In this embodiment, the light emission control transistor CCT is provided on wiring for the organic light emitting diode EL that couples the high-potential part PVDD and the low-potential part PVSS to each other. The gate of the light emission control transistor CCT is coupled to a light emission control signal line CG, and the source and the drain thereof are provided on the wiring for the organic light emitting diode EL that couples the high-potential part PVDD and the low-potential part PVSS to each other. More specifically, the drain of the light emission control transistor CCT is coupled to the source of the EL power-supply opening/closing transistor BCT, and the source thereof is coupled to the drain of the drive transistor DRT. This example, however, is merely an example of the arrangement of the light emission control transistor CCT and not limiting and can be changed as appropriate. The light emission control transistor CCT functions as a switch that, depending on whether a signal output from the scanning circuit 32 to the light emission control signal line CG is high or low, connects or disconnects the wiring for the organic light emitting diode EL that couples the high-potential part PVDD and the low-potential part PVSS to each other. While the light emission control transistor CCT is disconnecting the wiring, the organic light emitting diode EL does not emit light.

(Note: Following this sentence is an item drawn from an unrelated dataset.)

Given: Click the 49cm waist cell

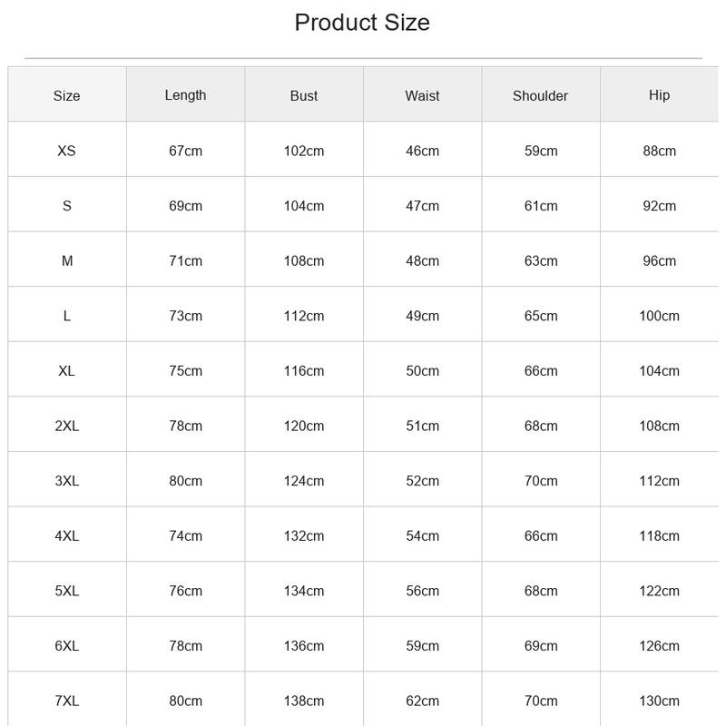Looking at the screenshot, I should pos(422,316).
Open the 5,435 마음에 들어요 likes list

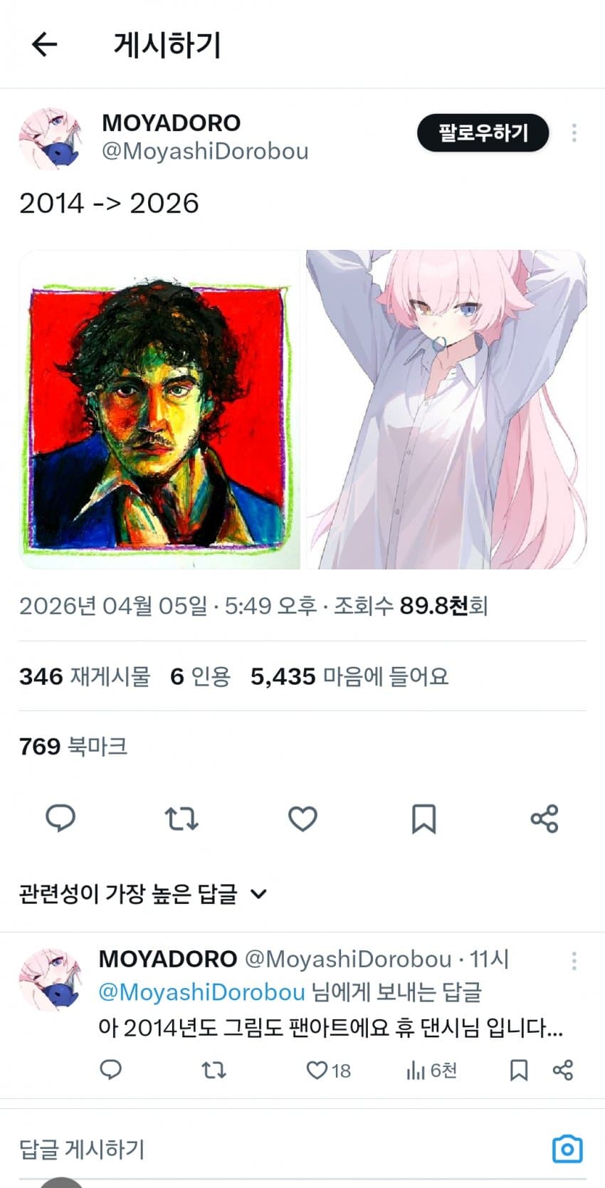tap(349, 676)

FIG. 7 is a timing chart illustrating output examples of various signals for resetting the sub-pixels 49 and for light emission. In this embodiment, the reset operation and update of the output signal OP are performed row by row of the sub-pixels 49. In FIG. 7, regarding adjacent two rows of the sub-pixels 49, RG1, BG1, CG1, IG1, and SG1 denote the resetting signal line RG, the EL power-supply opening/closing signal line BG, the light emission control signal line CG, the capacitor initializing signal line IG, and the scanning line SG that are coupled to one of the two rows of the sub-pixels 49 that is to be reset earlier than the other. In FIG. 7, regarding the adjacent two rows of the sub-pixels 49, RG2, BG2, CG2, IG2, and SG2 denote the resetting signal line RG, the EL power-supply opening/closing signal line BG, the light emission control signal line CG, the capacitor initializing signal line IG, and the scanning line SG that are coupled to one of the two rows of the sub-pixels 49 that is to be reset later than the other. While FIG. 7 illustrates timings of various signals only regarding two rows of the sub-pixels 49, the same relations apply to any adjacent two rows of the sub-pixels 49 among the other sub-pixels 49. That is, the image display panel 40 according to this embodiment is provided so that scanning for resetting the sub-pixels 49 and updating the output signal OP is performed in the column direction. The following description uses terms the resetting signal line RG, the EL power-supply opening/closing signal line BG, the light emission control signal line CG, the capacitor initializing signal line IG, and the scanning line SG when there is no need to distinguish RG1, BG1, CG1, IG1, and SG1 from RG2, BG2, CG2, IG2, and SG2.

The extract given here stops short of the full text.